La Gobernación del Atlántico asegura que ya se preparan los empalmes que permitirán habilitar el tránsito. Mientras tanto, habitantes y comerciantes denuncian problemas de movilidad, seguridad y reducción de ventas tras más de dos años de trabajos.
La espera podría estar cerca de terminar. Las obras de la Gran Vía, correspondientes a la Unidad Funcional 2 (UF2), avanzan hacia una etapa decisiva con la construcción del último puente vehicular y la preparación de las conexiones que permitirán recuperar el tránsito en distintos puntos del sector.
El gobernador del Atlántico, Eduardo Verano de la Rosa, informó el pasado lunes que ya se ejecutaron trabajos importantes en la estructura ubicada en la zona de la rotonda del deprimido.
Según explicó, allí se utilizó concreto de alta resistencia y se realizó la nivelación del acero con el propósito de garantizar las condiciones necesarias para el adecuado drenaje del agua sobre el paso elevado.
“Trabajamos día a día para entregar una Gran Vía que transformará la movilidad del Atlántico”, señaló el mandatario en su cuenta de X.
Desde la Gobernación aseguran que el proyecto se encuentra en su fase definitiva. Mario Segura, subsecretario de Vías y Construcción del departamento, explicó que actualmente se están completando las condiciones técnicas para comenzar los empalmes con las vías de Le Champ y Puerto Colombia.
La intervención también contempla las conexiones con las vías de servicio y con la vía inferior ubicada debajo de la glorieta.
El objetivo de estos trabajos es permitir nuevamente el paso de vehículos por el sector, una medida que los residentes llevan meses reclamando.
“Con estos empalmes viales se puede dar paso vehicular, que es lo que tanto está pidiendo la comunidad”, indicó Segura.
Aunque los habitantes reconocen que el proyecto continúa avanzando, consideran que los tiempos de ejecución han generado un impacto considerable en su vida cotidiana.
Entre las principales dificultades mencionan el ruido permanente de la maquinaria, el polvo que llega hasta las viviendas, los problemas para desplazarse y la falta de iluminación durante la noche, situación que, según los residentes, ha facilitado la ocurrencia de robos.
Jhon Mosquera, habitante del sector, pidió buscar mecanismos que permitan reducir los tiempos restantes de la intervención.
“Sabemos que es una obra compleja, porque claramente es un trabajo que es grande, pero sí deberíamos validar la forma de cómo se pueden acelerar los tiempos para no afectar tanto a las personas”, manifestó.
El impacto también se refleja en la actividad comercial. Los negocios ubicados en el área aseguran que la reducción del flujo de clientes durante el desarrollo de las obras ha provocado importantes pérdidas y, en algunos casos, el cierre de establecimientos.
Kelly Montes, empleada de uno de los comercios de la zona, afirmó que antes de la intervención el sector tenía una fuerte actividad comercial.
Según relató, después de más de dos años de trabajos, las ventas han disminuido de manera considerable y los establecimientos han dejado de recibir importantes sumas de dinero cada día.
A la caída de clientes se suma, según Montes, la preocupación por la seguridad. La trabajadora aseguró que durante las noches el sector permanece prácticamente a oscuras y que los robos se presentan con frecuencia.

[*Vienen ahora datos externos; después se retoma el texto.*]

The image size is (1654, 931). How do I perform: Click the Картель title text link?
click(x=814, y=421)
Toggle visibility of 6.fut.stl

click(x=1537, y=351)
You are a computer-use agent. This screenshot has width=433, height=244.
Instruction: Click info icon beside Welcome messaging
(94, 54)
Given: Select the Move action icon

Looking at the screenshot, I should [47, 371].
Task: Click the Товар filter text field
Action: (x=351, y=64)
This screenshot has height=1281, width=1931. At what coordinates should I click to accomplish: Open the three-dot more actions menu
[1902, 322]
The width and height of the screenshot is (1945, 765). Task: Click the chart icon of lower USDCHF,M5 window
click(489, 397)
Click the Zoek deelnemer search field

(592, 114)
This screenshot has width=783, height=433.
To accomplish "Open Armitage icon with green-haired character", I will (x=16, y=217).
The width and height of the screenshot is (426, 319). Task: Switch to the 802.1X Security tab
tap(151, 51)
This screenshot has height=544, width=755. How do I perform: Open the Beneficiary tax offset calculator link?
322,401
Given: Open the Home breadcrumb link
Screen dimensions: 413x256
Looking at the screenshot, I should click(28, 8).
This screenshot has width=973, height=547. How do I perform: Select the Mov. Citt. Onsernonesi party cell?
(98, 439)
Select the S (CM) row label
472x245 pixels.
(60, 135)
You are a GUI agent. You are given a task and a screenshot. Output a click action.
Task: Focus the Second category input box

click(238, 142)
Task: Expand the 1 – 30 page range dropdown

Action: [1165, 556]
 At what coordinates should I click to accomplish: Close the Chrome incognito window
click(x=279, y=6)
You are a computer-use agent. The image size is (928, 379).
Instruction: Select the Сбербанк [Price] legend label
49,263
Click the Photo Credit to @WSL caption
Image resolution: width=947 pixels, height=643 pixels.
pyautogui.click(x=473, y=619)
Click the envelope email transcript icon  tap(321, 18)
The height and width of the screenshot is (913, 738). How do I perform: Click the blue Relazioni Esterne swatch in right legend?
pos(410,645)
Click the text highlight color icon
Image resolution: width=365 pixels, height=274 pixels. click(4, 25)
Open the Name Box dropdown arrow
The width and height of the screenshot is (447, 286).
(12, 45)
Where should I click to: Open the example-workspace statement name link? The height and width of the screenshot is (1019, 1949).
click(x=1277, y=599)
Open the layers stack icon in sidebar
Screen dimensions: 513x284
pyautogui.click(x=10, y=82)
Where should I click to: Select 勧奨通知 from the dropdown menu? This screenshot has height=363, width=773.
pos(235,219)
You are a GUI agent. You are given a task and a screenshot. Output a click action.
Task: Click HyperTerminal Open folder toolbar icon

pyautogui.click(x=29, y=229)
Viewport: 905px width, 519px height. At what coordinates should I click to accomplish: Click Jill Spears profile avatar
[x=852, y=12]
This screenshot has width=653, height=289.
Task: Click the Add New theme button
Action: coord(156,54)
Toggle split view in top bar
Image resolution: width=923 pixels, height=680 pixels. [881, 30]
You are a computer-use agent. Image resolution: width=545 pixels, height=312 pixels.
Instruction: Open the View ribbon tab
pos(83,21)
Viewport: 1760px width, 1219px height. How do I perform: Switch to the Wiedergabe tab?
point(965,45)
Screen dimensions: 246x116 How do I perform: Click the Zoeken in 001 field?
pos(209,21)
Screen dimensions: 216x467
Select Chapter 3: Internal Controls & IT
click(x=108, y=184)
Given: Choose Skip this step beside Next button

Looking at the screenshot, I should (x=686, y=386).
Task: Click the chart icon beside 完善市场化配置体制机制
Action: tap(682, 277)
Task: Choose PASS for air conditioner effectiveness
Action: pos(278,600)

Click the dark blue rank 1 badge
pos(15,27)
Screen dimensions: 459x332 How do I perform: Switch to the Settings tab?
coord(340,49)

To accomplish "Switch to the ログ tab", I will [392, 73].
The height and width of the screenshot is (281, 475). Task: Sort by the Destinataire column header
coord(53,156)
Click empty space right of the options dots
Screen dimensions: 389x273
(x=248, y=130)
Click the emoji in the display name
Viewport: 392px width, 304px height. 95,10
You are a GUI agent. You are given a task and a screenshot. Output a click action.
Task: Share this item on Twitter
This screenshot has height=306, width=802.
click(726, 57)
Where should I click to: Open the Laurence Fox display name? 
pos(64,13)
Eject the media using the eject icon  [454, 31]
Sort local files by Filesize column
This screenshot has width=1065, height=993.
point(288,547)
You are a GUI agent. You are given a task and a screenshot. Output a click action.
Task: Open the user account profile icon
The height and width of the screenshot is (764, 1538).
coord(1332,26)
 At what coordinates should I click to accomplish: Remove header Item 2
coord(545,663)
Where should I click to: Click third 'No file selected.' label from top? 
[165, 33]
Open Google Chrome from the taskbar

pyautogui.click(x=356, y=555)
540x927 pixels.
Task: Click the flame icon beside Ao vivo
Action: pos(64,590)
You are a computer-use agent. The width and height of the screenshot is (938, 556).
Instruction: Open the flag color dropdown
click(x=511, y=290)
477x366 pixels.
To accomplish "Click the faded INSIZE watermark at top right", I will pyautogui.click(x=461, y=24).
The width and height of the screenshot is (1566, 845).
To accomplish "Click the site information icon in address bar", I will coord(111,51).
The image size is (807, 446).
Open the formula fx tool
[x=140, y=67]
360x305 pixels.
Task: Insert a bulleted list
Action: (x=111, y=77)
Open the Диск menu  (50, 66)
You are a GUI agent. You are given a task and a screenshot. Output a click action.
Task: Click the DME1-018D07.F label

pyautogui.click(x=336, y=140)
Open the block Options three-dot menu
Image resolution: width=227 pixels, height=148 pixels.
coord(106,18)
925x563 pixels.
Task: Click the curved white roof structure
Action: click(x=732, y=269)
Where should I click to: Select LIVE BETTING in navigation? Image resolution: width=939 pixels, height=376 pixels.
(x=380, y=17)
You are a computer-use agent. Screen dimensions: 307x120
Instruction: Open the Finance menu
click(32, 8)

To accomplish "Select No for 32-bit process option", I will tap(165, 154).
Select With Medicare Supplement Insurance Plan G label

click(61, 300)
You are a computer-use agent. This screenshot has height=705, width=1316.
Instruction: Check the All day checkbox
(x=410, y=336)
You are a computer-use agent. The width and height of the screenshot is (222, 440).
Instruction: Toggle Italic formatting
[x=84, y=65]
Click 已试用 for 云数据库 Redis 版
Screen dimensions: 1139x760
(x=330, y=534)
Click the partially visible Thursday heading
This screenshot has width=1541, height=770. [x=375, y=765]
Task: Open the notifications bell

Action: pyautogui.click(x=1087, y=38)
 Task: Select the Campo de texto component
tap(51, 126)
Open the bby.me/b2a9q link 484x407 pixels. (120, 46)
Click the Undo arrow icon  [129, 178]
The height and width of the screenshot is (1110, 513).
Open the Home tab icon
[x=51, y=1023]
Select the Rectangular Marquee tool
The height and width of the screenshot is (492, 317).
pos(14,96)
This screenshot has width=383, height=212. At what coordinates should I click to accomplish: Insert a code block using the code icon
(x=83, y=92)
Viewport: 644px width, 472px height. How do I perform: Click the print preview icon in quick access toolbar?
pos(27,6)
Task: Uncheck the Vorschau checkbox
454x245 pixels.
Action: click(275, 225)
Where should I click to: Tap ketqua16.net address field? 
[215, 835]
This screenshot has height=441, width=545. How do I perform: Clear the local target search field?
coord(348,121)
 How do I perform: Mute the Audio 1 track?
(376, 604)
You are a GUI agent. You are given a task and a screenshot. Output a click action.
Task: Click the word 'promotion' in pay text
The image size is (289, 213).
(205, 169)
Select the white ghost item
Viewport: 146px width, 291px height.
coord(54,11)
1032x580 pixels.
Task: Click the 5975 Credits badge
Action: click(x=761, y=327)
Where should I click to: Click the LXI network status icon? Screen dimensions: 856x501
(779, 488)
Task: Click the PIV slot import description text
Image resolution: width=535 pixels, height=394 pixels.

Los problemas de movilidad no solo afectan a los residentes y comerciantes. Los conductores que trabajan con plataformas de transporte también aseguran que las condiciones actuales de las vías complican su labor.
José Flores, quien lleva cinco años desempeñándose en este sector, explicó que el deterioro y las irregularidades del terreno han provocado daños en el tren delantero de los vehículos.
Además, acceder a determinados puntos para recoger pasajeros se ha convertido en una tarea complicada, debido a los desvíos y al estado de la carretera.
“Para venir aquí nos toca dar una gran vuelta para buscar a las personas”, explicó Flores, quien también señaló que en algunos casos resulta prácticamente imposible aceptar servicios dentro de la zona.
El conductor, de origen venezolano, pidió a las autoridades reforzar el personal destinado a la obra y aprovechar las condiciones climáticas actuales para avanzar con mayor rapidez.
La comunidad espera ahora que la culminación de los empalmes permita recuperar progresivamente la movilidad, mejorar las condiciones de seguridad y devolverle al sector parte de la actividad comercial que tenía antes del inicio de la intervención.